Can Open-Source LLMs Compete with Commercial Models? Exploring the Few-Shot Performance of Current GPT Models in Biomedical Tasks

Samy Ateia,Udo Kruschwitz
2024-07-18
Abstract:Commercial large language models (LLMs), like OpenAI's GPT-4 powering ChatGPT and Anthropic's Claude 3 Opus, have dominated natural language processing (NLP) benchmarks across different domains. New competing Open-Source alternatives like Mixtral 8x7B or Llama 3 have emerged and seem to be closing the gap while often offering higher throughput and being less costly to use. Open-Source LLMs can also be self-hosted, which makes them interesting for enterprise and clinical use cases where sensitive data should not be processed by third parties. We participated in the 12th BioASQ challenge, which is a retrieval augmented generation (RAG) setting, and explored the performance of current GPT models Claude 3 Opus, GPT-3.5-turbo and Mixtral 8x7b with in-context learning (zero-shot, few-shot) and QLoRa fine-tuning. We also explored how additional relevant knowledge from Wikipedia added to the context-window of the LLM might improve their performance. Mixtral 8x7b was competitive in the 10-shot setting, both with and without fine-tuning, but failed to produce usable results in the zero-shot setting. QLoRa fine-tuning and Wikipedia context did not lead to measurable performance gains. Our results indicate that the performance gap between commercial and open-source models in RAG setups exists mainly in the zero-shot setting and can be closed by simply collecting few-shot examples for domain-specific use cases. The code needed to rerun these experiments is available through GitHub.
Computation and Language
What problem does this paper attempt to address?

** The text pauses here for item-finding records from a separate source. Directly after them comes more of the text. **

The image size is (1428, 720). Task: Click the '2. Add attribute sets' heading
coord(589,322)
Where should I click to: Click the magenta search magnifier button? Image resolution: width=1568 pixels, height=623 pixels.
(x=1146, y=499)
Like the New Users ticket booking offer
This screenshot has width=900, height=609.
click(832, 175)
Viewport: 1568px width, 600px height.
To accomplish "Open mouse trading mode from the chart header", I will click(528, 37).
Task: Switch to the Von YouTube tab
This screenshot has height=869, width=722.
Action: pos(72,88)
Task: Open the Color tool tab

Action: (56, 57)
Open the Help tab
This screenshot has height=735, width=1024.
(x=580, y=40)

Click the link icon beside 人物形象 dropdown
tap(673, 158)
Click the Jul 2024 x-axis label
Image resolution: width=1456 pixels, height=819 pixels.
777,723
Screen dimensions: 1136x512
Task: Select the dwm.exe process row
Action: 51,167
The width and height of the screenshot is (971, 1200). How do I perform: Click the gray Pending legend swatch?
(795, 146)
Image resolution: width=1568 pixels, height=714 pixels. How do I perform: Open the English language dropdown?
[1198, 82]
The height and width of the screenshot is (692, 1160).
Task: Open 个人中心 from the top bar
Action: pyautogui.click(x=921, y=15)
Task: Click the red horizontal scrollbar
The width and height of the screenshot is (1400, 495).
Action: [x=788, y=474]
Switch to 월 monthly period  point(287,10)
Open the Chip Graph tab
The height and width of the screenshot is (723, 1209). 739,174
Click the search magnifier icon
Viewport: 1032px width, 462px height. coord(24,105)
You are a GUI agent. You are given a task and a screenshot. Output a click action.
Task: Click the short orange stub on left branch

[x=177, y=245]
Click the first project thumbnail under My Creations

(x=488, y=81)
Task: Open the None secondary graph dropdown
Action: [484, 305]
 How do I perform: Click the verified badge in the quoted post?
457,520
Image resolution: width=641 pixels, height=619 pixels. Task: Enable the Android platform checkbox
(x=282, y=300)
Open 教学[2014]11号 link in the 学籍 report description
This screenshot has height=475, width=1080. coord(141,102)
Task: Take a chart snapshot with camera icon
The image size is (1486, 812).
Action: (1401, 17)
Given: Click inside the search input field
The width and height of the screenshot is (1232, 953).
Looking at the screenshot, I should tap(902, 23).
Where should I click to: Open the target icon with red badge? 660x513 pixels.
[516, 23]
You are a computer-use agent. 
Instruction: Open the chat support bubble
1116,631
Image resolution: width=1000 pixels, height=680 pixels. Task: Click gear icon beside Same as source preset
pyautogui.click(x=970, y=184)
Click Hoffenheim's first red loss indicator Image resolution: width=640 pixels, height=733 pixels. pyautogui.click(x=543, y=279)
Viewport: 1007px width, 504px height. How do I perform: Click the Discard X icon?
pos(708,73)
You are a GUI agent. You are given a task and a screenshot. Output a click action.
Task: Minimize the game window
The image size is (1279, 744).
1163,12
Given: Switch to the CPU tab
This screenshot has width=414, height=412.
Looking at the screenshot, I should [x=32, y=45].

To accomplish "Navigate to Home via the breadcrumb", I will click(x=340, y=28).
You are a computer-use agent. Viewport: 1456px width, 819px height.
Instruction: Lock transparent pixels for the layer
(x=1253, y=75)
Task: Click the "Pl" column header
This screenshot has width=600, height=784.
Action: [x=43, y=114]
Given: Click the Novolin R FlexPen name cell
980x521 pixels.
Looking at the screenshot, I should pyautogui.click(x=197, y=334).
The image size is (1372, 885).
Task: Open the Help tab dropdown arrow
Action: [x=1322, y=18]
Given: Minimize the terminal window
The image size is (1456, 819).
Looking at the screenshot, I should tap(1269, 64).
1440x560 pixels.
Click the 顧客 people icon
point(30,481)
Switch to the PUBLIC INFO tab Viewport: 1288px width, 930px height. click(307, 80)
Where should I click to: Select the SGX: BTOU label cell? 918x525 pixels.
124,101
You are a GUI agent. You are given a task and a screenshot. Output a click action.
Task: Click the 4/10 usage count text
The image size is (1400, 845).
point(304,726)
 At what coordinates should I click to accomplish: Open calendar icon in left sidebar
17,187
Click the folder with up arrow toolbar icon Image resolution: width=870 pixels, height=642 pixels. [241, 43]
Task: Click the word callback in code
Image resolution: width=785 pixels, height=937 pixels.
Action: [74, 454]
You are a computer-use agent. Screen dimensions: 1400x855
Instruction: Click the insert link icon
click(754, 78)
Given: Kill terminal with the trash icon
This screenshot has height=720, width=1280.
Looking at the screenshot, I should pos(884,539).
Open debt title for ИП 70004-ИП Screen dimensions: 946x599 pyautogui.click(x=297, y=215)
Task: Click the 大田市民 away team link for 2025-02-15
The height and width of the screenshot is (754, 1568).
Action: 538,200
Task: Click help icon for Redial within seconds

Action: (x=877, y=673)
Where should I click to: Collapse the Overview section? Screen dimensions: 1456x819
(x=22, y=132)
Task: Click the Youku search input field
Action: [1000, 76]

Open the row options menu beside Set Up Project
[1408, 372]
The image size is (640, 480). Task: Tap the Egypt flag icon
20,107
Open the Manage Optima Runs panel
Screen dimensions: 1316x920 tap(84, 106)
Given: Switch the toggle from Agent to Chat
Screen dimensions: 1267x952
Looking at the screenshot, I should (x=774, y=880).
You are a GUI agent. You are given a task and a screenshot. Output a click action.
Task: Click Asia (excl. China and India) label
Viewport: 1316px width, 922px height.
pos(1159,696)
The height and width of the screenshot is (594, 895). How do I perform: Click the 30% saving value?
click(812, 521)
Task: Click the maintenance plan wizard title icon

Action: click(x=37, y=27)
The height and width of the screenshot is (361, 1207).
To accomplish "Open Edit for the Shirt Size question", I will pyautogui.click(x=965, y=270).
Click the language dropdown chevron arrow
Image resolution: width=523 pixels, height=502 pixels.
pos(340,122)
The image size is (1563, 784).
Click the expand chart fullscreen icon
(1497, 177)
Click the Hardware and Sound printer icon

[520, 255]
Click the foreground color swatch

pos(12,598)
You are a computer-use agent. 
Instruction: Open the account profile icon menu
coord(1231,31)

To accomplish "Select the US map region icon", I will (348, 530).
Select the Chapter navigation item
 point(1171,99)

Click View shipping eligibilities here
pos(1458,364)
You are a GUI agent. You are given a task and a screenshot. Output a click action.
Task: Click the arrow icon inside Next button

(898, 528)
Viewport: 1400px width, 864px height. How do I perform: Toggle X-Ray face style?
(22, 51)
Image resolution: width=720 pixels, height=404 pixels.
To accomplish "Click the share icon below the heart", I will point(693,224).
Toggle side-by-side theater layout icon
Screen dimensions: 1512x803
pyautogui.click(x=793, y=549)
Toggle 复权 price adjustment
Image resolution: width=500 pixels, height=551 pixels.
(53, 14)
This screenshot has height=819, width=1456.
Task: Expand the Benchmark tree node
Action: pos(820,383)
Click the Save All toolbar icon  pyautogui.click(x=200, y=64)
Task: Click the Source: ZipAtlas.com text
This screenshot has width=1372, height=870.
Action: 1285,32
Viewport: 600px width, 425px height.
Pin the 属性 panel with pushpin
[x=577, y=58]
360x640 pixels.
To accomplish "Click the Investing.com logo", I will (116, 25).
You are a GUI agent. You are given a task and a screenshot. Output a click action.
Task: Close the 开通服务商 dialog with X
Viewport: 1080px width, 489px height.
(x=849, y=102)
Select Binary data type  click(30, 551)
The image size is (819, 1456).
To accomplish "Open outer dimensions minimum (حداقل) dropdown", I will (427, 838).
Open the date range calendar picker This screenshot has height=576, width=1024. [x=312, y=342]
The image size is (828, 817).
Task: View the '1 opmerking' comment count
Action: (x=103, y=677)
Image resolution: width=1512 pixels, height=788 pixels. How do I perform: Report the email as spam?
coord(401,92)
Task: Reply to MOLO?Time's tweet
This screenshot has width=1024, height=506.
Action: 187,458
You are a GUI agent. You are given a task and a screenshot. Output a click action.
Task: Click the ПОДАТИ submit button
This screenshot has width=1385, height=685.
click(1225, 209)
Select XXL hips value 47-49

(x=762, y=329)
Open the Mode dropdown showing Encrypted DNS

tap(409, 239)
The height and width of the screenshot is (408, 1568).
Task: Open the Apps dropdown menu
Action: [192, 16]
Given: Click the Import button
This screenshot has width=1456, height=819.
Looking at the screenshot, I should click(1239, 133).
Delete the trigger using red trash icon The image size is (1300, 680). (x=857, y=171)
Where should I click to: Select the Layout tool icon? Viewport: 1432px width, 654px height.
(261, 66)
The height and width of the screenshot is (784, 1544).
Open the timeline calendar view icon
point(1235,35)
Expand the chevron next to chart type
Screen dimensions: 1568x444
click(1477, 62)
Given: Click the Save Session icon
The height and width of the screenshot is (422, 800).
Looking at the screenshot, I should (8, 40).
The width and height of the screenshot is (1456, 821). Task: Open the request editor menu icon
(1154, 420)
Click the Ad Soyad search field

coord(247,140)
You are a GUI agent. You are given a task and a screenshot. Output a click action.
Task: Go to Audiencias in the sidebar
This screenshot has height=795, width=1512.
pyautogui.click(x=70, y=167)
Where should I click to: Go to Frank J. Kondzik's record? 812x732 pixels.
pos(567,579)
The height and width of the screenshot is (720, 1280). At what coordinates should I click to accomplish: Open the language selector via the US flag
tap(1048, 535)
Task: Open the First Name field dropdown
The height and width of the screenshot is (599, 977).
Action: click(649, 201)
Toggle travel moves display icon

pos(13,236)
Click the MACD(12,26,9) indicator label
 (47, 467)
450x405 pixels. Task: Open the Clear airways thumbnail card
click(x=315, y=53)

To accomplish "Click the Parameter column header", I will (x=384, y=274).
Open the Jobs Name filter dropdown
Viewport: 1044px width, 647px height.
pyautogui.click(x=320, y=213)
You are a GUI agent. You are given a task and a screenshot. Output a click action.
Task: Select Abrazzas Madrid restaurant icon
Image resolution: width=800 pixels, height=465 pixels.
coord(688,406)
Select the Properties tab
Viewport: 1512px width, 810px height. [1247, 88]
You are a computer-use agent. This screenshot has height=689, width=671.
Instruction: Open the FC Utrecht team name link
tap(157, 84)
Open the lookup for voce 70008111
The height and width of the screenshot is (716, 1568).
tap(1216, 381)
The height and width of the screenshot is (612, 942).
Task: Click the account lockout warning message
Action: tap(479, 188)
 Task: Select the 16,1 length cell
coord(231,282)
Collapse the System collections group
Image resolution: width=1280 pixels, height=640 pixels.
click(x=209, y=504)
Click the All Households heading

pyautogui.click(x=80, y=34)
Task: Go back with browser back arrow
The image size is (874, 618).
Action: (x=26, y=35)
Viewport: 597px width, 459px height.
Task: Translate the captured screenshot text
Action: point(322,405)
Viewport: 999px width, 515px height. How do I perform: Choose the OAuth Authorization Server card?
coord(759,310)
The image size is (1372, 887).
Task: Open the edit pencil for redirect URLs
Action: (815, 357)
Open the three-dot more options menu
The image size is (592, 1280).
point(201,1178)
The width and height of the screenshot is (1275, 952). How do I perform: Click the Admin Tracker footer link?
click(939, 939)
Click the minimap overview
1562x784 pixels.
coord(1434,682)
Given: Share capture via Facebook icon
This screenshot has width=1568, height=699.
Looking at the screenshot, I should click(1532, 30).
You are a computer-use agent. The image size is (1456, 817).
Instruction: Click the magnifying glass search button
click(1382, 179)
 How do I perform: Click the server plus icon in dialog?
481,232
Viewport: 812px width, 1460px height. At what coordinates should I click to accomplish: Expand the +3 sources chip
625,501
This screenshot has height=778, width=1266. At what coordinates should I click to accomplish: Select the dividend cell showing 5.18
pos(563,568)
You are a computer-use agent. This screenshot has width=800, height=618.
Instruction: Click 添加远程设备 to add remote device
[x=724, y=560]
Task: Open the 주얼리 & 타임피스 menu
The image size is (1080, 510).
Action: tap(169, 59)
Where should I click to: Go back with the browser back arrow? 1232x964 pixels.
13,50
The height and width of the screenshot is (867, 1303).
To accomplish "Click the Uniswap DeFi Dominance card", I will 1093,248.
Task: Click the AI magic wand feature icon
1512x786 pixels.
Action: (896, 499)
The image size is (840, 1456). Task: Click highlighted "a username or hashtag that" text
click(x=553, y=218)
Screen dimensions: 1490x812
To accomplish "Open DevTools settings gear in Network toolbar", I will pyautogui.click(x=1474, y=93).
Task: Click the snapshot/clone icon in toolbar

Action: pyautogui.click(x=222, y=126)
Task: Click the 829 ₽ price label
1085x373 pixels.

The main problem this paper attempts to address is whether open-source large language models (LLMs) can perform on par with commercial models in biomedical tasks. Specifically, the researchers participated in the 12th BioASQ challenge, a competition focused on biomedical semantic question answering. Through this platform, they explored the performance of current GPT models (including Claude 3 Opus, GPT-3.5-turbo, and Mixtral 8x7b) under zero-shot and few-shot learning as well as QLoRa fine-tuning. Additionally, the study investigated whether adding relevant knowledge from Wikipedia to the LLM's context window could improve its performance. The study found that in the 10-shot setting, the Mixtral 8x7b model was quite competitive, regardless of whether it was fine-tuned; however, it performed poorly in the zero-shot setting. QLoRa fine-tuning and Wikipedia context did not bring significant performance improvements. The results indicate that the performance gap between commercial and open-source models is mainly evident in the zero-shot setting, and this gap can be narrowed by collecting a small number of domain-specific sample examples. These findings are significant for handling sensitive data in enterprise and clinical applications, as open-source models can be self-hosted, avoiding the risk of sending data to third parties.